« La gauche ce sont des services publics universels, pas la charité »
« Comment va-t-on payer les factures, passer les fêtes de Noël ? Les Français sont inquiets. Donc on a besoin de changer ensemble cette situation », déclare Fabien Roussel.
Entretien
Fabien Roussel, secrétaire national du PCF sacré personnalité politique la plus appréciée des Français par le sondeur Cluster 17, est ce samedi en meeting à la Fête offensive des communistes des Bouches-du-Rhône.
La Marseillaise : La question des salaires est l’objet de fortes mobilisations, quel discours tenez-vous sur le sujet ?
Fabien Roussel : J’en ai parlé pendant toute la campagne de la présidentielle et cela reste le nœud, le cœur du sujet de cette rentrée. Il n’y a jamais eu autant de grèves, de mobilisations dans les entreprises pour obtenir, arracher des hausses de salaire, pour faire en sorte qu’un travail ça paye. Pour faire en sorte que se déplacer pour aller travailler permette de vivre, de payer ses courses, ses factures, son crédit, ou des études pour ses enfants. Aujourd’hui, on est très loin du compte. Je rencontre beaucoup de salariés, qui ont de l’ancienneté : 10 ans, 15 ans, 20 ans et qui ont des salaires à 1 500 ou 1 600 euros, qui n’arrivent pas à vivre tellement les prix ont augmenté. Alors oui, il faut réussir à arracher partout des hausses de salaire et obtenir du gouvernement une hausse du Smic partout dans le privé, mais aussi dans le public.
Quelle est pour vous la définition du travail ?
F.R. : Le travail c’est ce qui permet de produire ce dont a besoin pour répondre aux besoins d’une population, d’un pays. Pour se nourrir, se déplacer, pour répondre à la révolution énergétique, environnementale qui est nécessaire. Le travail, c’est ce qui doit nous permettre de créer, d’inventer tout ce dont on a besoin.
On a beaucoup parlé de la polémique sur les allocations, comment comprendre votre pensée sur le sujet ?
F.R. : J’ai voulu parler comme les gens me parlent et j’ai répété oralement dans un échange avec des journalistes ce qu’ils me disent : « Il faut que vous à gauche vous redéfendiez le travail. On en a marre de vivre d’allocations, de minima sociaux. On ne vit pas avec ça. » C’est ce que j’entends. Et tout est fait par ce gouvernement pour opposer les Français. Entre ceux qui travaillent et qui ont de maigres salaires et ceux qui ne travaillent pas et ont des revenus de solidarité extrêmement bas et vivent sous des seuils de pauvreté.
Ils nous divisent entre nous. Je souhaite construire une société où tout le monde vit de son travail, où on arrive à éradiquer le chômage, où notre objectif est de permettre à chacun d’avoir sa place dans la société avec un travail, un salaire, des temps de formation tout au long de la vie.

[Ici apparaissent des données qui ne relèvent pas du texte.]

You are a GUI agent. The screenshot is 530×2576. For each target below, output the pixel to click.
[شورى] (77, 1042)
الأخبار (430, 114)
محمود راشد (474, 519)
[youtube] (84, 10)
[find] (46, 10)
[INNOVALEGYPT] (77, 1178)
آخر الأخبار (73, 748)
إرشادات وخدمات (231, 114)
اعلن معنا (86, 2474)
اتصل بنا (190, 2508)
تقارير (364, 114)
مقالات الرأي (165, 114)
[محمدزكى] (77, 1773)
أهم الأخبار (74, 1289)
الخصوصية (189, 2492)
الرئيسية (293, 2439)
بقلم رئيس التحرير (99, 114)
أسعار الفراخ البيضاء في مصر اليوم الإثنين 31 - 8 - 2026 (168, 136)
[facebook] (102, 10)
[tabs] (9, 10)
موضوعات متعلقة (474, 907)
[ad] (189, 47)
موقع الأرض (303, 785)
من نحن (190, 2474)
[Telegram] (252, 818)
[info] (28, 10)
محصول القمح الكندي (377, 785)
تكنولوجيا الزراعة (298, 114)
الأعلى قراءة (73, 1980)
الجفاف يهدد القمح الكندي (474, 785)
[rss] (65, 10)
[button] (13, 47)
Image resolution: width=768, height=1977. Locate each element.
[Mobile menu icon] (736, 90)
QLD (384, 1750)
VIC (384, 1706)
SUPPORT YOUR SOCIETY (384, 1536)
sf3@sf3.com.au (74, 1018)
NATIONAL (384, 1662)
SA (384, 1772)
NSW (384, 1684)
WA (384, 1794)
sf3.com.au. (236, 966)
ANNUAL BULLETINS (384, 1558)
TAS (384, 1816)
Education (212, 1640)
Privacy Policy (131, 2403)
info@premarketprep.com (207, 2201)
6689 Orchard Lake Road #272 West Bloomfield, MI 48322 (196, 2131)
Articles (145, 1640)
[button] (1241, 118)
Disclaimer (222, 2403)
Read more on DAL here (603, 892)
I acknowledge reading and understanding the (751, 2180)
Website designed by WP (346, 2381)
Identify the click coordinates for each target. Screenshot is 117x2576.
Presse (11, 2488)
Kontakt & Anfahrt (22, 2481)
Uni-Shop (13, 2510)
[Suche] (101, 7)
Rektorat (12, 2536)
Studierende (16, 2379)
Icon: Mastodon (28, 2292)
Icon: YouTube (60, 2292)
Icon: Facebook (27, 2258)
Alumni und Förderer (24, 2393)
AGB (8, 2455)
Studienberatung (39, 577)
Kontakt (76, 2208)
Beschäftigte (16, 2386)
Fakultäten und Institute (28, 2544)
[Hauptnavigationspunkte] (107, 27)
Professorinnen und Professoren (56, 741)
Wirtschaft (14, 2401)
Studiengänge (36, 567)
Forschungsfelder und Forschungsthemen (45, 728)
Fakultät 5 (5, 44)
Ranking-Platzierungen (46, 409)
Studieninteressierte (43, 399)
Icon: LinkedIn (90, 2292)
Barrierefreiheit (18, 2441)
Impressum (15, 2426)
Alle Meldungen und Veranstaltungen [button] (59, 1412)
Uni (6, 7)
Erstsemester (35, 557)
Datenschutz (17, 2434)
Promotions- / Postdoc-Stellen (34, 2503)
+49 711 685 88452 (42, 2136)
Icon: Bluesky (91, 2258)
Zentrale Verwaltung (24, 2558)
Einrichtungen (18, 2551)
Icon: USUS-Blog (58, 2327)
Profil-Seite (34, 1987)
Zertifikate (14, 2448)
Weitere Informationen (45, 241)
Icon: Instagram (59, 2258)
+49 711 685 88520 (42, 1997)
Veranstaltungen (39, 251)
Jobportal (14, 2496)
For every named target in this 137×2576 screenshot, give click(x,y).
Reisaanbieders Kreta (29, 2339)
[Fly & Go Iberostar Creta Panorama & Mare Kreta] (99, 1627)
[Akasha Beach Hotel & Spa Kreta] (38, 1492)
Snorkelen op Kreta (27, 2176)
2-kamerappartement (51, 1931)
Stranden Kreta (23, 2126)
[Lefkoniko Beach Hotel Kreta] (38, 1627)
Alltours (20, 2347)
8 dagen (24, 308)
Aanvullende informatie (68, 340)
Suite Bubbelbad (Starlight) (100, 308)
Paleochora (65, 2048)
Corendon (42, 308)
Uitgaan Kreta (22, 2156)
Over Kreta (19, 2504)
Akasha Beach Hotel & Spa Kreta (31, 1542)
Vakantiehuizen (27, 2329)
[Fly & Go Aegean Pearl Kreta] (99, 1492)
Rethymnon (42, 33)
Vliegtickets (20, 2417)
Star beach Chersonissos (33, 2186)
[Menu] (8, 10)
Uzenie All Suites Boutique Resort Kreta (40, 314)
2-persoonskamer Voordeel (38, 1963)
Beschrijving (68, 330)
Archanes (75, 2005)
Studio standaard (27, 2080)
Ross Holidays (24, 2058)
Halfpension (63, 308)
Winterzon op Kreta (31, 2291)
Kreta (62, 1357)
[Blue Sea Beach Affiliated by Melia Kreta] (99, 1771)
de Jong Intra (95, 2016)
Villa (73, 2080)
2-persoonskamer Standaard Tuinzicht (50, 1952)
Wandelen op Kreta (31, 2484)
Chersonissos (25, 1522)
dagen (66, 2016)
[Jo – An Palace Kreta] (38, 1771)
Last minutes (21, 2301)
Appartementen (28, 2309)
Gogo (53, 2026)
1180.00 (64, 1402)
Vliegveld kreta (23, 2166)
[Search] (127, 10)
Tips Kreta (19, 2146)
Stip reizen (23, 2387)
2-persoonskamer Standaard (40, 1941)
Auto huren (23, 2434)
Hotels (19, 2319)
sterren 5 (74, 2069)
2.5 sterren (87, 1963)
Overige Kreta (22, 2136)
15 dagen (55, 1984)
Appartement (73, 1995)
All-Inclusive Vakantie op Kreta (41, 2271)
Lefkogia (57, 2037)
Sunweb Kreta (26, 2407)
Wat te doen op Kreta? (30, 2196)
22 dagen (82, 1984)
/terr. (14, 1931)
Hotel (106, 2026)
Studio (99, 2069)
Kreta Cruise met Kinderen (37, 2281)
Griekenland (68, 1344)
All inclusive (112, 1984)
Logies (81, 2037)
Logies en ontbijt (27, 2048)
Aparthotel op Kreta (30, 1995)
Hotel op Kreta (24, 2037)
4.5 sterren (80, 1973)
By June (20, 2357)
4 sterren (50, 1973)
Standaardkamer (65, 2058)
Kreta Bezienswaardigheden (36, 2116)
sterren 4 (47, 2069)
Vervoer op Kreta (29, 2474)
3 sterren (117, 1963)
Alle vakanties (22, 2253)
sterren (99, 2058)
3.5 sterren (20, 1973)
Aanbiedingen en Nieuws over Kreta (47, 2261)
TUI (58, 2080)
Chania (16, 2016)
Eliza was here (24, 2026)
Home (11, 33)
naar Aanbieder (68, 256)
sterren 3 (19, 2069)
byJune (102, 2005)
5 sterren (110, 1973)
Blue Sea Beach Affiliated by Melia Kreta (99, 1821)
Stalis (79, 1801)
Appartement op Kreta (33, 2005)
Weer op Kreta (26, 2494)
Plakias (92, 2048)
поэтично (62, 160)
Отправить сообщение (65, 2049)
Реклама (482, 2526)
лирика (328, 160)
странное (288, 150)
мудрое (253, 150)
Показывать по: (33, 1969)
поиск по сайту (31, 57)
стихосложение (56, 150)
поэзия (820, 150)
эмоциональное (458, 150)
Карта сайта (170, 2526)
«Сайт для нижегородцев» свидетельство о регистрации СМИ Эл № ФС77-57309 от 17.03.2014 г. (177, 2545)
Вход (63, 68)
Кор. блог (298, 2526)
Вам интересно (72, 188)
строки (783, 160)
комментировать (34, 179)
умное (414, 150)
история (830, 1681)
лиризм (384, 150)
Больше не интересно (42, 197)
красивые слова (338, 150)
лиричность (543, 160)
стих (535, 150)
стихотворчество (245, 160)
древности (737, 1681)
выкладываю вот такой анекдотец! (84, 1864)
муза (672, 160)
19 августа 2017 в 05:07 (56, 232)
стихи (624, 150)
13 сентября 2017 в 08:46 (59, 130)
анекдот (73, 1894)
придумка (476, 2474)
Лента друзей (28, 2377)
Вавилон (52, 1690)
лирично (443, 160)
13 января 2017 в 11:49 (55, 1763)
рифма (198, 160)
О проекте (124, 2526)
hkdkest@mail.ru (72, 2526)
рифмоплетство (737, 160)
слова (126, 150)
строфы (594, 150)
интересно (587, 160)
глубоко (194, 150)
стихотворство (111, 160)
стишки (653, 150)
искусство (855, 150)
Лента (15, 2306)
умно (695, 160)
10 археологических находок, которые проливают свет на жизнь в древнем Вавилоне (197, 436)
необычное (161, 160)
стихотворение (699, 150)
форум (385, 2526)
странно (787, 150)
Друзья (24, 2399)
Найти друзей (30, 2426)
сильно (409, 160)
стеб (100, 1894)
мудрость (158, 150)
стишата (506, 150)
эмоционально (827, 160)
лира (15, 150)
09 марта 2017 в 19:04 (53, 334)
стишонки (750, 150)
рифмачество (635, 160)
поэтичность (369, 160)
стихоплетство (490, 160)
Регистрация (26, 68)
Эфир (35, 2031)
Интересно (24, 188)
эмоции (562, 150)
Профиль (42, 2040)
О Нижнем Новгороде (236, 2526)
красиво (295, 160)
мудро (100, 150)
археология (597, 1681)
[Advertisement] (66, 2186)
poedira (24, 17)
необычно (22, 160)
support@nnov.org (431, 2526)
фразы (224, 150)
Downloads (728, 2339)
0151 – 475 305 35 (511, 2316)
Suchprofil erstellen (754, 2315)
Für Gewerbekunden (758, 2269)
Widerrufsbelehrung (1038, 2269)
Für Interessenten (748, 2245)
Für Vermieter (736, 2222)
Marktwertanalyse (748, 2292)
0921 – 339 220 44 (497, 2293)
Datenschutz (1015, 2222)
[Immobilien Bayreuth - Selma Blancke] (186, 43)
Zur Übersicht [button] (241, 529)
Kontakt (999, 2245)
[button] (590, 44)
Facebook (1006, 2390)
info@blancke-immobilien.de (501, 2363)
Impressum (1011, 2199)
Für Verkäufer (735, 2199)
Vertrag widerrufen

C’est qui doit tous nous rassembler à gauche et c’est ce débat que j’ai voulu ouvrir.
Quelle est justement la bataille culturelle au PCF pour reconquérir cet électorat perdu ?
F.R. : L’enjeu pour toute la gauche est de pouvoir aller reconquérir ces millions de travailleurs, les classes populaires comme les classes moyennes, qui aujourd’hui ne se sentent pas assez soutenus. Notre discours a du mal à parvenir jusqu’à eux et pour cela il faut pouvoir leur parler comme eux nous parlent et apporter des réponses. Je pense qu’il faut être offensif. Il ne faut pas avoir peur d’aller au débat, de parler du RSA. Le RSA ne peut pas être une solution à vie. Cela fait 40 ans que le RSA existe en France. Ce n’est plus possible. Il faut sortir de ce système-là.
Pourquoi alors la gauche continue-t-elle de se fissurer ?
F.R. : Nous avons d’abord réussi à nous rassembler aux législatives, sur un socle commun de propositions. Une base de départ qui nous a permis de gagner 150 députés. Mais ce socle ne nous a pas permis de remporter une majorité et de convaincre les 26 millions d’électeurs qui se sont abstenus. C’est plus de 50 % de l’électorat. Il nous faut être beaucoup plus offensifs sur les services publics qui doivent être universels, pour une énergie décarbonée et pas chère. Tout le monde doit avoir droit à l’électricité pas chère et pas en fonction de ses revenus avec des chèques qui nous divisent. La gauche, ce sont des services publics universels et ce n’est pas la charité en fonction de ses revenus.